According to her, the profit she gets  only sustains her and her family for just a day’s consumption. She gets a little frustrated when customers haggle her for the price she is selling her wares. In desperation, she sometimes sells her fish and other perishable items at no profit to avoid them going to waste.  

“I have been in this business for 12 years now and it’s what I use to sustain my family. The small profit I make from it is what I use to feed my family, clothe, pay for school fees  them and take care of other small needs they might have. My first child is in her final year in secondary school” she tells The Chronicle.
Fatou is optimistic of her children’s future after school, despite her low-income earning status. “They would not have to depend on anyone for their needs after completion of their school, and they will not have to struggle like I am doing. This is my ultimate goal in this struggle.”

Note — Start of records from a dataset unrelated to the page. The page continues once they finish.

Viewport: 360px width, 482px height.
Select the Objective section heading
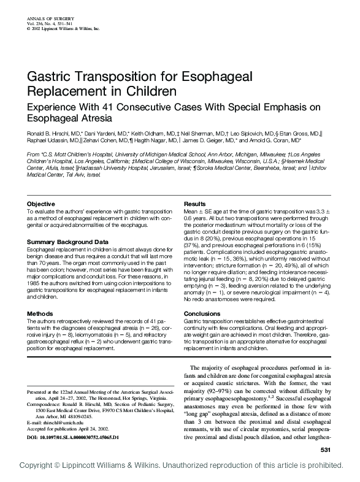42,204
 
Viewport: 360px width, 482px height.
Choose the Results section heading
194,204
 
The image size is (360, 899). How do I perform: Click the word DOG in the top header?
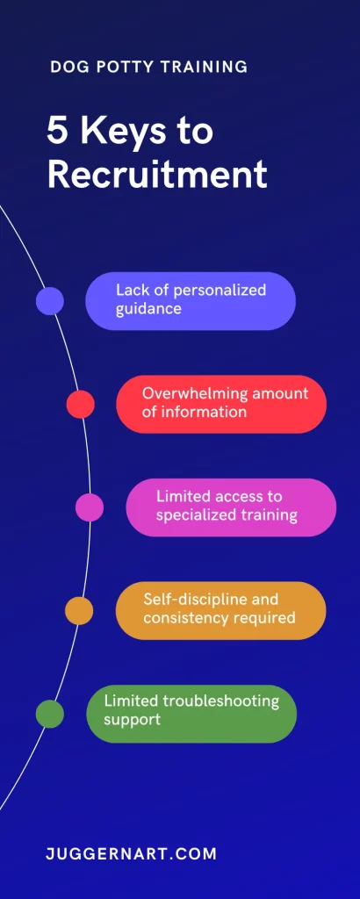(x=64, y=67)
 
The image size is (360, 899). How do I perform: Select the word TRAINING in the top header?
(x=204, y=67)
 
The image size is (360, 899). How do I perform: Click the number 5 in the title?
(x=58, y=132)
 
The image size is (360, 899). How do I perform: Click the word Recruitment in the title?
(x=157, y=175)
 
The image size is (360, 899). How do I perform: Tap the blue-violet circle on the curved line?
(x=50, y=301)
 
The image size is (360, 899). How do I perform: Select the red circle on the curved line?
(x=80, y=404)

As is common in many households in The Gambia, Fatou’s husband has multiple wives and not in a position to discharge some of his financial responsibilities. This has forced Fatou to take charge of her children’s welfare – particularly their education.
“My eldest daughter helps me out but I don’t entertain it much because I want her to concentrate in school and not in this fish selling.”

To her, the most stressful moment in her work is when she goes to the landing sites and finds  out there is scarcity of fish. That means no business for her on that day as selling fish is her main business activity. She normally visits Gunjur, Tanji and Kartong fish landing sites and will sometimes visit all three only to come back with little to nothing in her pan.

Sheriffo Drammeh Vegetables Seller

Another woman at the Brikama Market, Sheriffo Drammeh, has been engaged in vegetable selling for 15 years. “I have my children to take care of and also my late brother’s children which are the reasons I have to do this,” she tells The Chronicle.
“I know if I sit and relax and not do anything, I won’t be able to cater for all those children. I was able to educate five of my children though others couldn’t go to school because I couldn’t  pay for all of them.”

Sheriffo leaves home at 5am each morning to start looking for vegetables and fish that she will sell at the market.  Like Fatou, she only arrives home around 7:00pm leaving very time to interact with her family.

“I stay in the market till 7:00pm because customers would still come around to shop in the evening. The vegetables I sell are imported from Senegal, and sometimes I take them on credit. I don’t pay for it till after my sales.”

“My earning depends on the sales I’m able to make and the flow of business in the market. From what I earn, I’m able to cater for my needs and that of my children. Many of us market women are the sustainers of our families,” she says.

Fatou’s fish ready for sale

She envisions that her children will be self-reliant after graduating from school with the hope that they secure good jobs. What she wouldn’t want is for her children to make a living the way she does.  Both Fatou and Sheriffo decried the lack of a storage facility in the market which forces them to sell their products at cheaper prices at the expense of their expenditure thereby, incurring a loss in the business.

They appealed for the government’s assistance in addressing the lack of a storage facility at the market.  This, they believe would empower their trade and improve their standards of living. And that will allow them to educate many more children.